The market price of diesel fuel fluctuates due to changes in production, seasonality, and other market factors generally outside of our control. Increased fuel costs may have a negative impact on our results of operations and financial condition. Based upon our 2021 diesel fuel consumption (approximately 23.0 million gallons), a 10% increase in the average annual price per gallon of diesel fuel would have increased our annual diesel fuel expense by approximately $5.4 million. As of March 31, 2022, we had diesel fuel purchase commitments for 2022 as follows:

Budgeted Usage in Gallons (1) % Priced Average Realized Price per Gallon
Diesel fuel 22.6 million 67.0 % $2.81

(1) Includes fixed price purchase agreements covering approximately 13.1 million gallons (57.9% of expected 2022 usage).

Interest Rate Risk

We have market risk exposure with respect to interest rates on variable rate borrowings. As of March 31, 2022, outstanding borrowings under our Term Loan Credit Facility have interest rates which may fluctuate based on changes in the market rates of interest. As of March 31, 2022, a 50 basis point increase or decrease in interest rates would not have impacted our annual interest expense as the LIBOR rate was well below the 2% floor established per terms in our Term Loan Credit Facility. Refer to Note 8 for additional information. Also refer to the“Financial Statements and Supplementary Data—Note 14” section contained in our Annual Report on Form 10-K for the year ended December 31, 2021 for discussion on the terms of our long-term debt.

Foreign Currency Risk

Our transactions are denominated in U.S. dollars, and, as a result, we do not have material exposure to currency exchange-rate risks. However, our coal is sold internationally in U.S. dollars and, as a result, general economic conditions in foreign markets and changes in foreign currency exchange rates may provide our foreign competitors with a competitive advantage. If our competitors’ currencies decline against the U.S. dollar or against our foreign customers’ local currencies, those competitors may be able to offer lower prices for coal to customers.
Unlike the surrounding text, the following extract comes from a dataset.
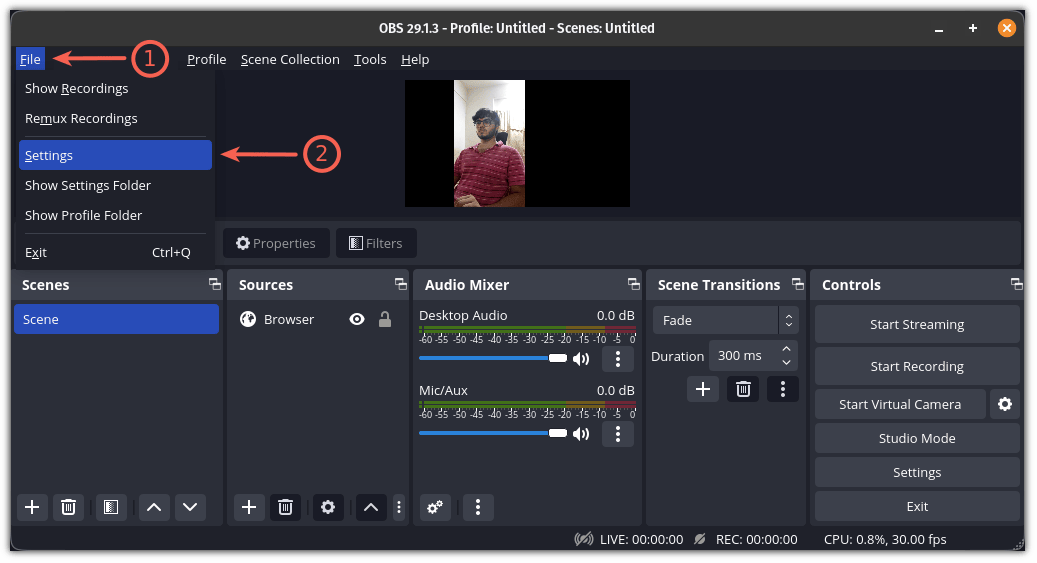
Task: Mute the Desktop Audio speaker
Action: (581, 359)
Furthermore, if the currencies of our overseas customers were to significantly decline in value in comparison to the U.S. dollar, those customers may seek decreased prices for the coal we sell to them. Consequently, currency fluctuations could adversely affect the competitiveness of our coal in international markets, which could have a material adverse effect on our business, financial condition, results of operations, and cash flows.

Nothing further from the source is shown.